Cinsel yönelimler konusunda farkındalık, genellikle ergenlik döneminde olur. Kendinin yönelimlerinin farklı olduğunu algılayan ya da farklı olduğunu sanan gençler birçok sorun yaşarlar.
HOMOSEKSÜALİTE: Kişinin kendi cinsi ile cinsel ilişki kurma eylemine ve isteğine homoseksüalite denir. Günümüzde nedenlerini açıklayacak kesin biyolojik, genetik, hormonal etkiler hakkında bilgi bulunmamıştır. Ergenlikte cinsel kimlik gelişim sırasında, ergenler aynı cinsten birilerine dokunmaktan hoşlandıklarını fark ettikleri zaman dehşete düşerler. Bu konuda bilgisi olmayan ergen, cinsel yönelimi hakkında kuşkuya kapılır. Kişilik özelliklerine göre bu korkusu yaşantısını etkileyecek kadar fazla olabilir. Ergenlik döneminde, özellikle erkek ergenler arasında cinsel el şakaları oldukça sıktır. Bu endişesini paylaşamayan ergen şakalaşmalar nedeniyle, kendini iyice çıkmazda hissedebilir. Bazen bu tür şakalar merakla birleştiğinde, bazı cinsel denemeler olabilir.
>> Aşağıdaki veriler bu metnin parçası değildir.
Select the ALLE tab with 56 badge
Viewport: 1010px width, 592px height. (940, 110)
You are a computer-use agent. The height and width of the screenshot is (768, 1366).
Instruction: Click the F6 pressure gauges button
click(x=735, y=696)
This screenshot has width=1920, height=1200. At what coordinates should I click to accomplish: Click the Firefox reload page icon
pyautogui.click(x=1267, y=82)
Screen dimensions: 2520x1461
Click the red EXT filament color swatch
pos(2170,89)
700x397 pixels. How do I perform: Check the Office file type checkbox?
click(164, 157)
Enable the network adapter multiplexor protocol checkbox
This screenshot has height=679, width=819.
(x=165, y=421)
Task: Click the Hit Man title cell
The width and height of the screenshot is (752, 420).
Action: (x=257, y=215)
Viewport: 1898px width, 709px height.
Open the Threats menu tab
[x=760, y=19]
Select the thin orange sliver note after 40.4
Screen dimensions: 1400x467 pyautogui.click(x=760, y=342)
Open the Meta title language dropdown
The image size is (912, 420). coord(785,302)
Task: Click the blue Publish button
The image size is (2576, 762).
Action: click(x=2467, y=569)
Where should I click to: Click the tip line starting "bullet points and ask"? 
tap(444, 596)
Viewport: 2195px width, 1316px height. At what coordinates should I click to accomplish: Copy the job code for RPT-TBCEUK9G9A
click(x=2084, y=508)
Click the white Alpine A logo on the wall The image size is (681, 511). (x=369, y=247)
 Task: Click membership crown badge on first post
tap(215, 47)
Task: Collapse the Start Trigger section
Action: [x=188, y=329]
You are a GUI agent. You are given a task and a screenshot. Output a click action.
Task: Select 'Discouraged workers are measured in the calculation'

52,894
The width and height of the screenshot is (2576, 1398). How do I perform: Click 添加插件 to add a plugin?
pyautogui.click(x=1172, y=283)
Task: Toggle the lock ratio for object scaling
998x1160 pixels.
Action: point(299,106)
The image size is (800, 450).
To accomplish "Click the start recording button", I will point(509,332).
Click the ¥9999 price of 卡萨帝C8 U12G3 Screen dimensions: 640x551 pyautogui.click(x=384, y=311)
Bu durum ergeni, artık geri dönülmez bir yola girdiği inancına yöneltebilir. Kimlik bocalaması olan ergenlerde, bu durum daha sıkıntılı yaşanabilir. Bu durumda ergene, bunun cinsel seçim anlamına gelmediği ve bulunduğu döneme özgü genel bir durum olduğunu anlatmak onu rahatlatacaktır. Yoksa benliği ile uyumlu olmayan bu süreç, birçok ruhsal hastalığa neden olabilir. Bunu yapabilmek için ebeveynlerin de bu konuda bilgi sahibi olmaları ve çocukları için aşırı endişe duyarak ergene baskı yapmamaları gerekir. Baskı, kızgınlık sorunu sadece arttırır. Homoseksüel olduğunu fark etmek, sadece ebeveyne değil, ergenin kendisine de acı verecek ve travmatik tepkiler doğuracaktır. Toplumsal öğretiler nedeni ile suçluluk, korku, utanç, ayıp, reddedilme, yalnızlık, inançsızlık, öfke ve iğrenme duyguları yaşanacaktır. İnsanları acımasızca yargılamaktan uzak durmalıyız. Çocuğunuz eşcinsel olduğunu size açarsa, ona yardım elinizi uzatın. Ona onu hala sevdiğiniz ve anlamaya çalıştığınız garantisini verin.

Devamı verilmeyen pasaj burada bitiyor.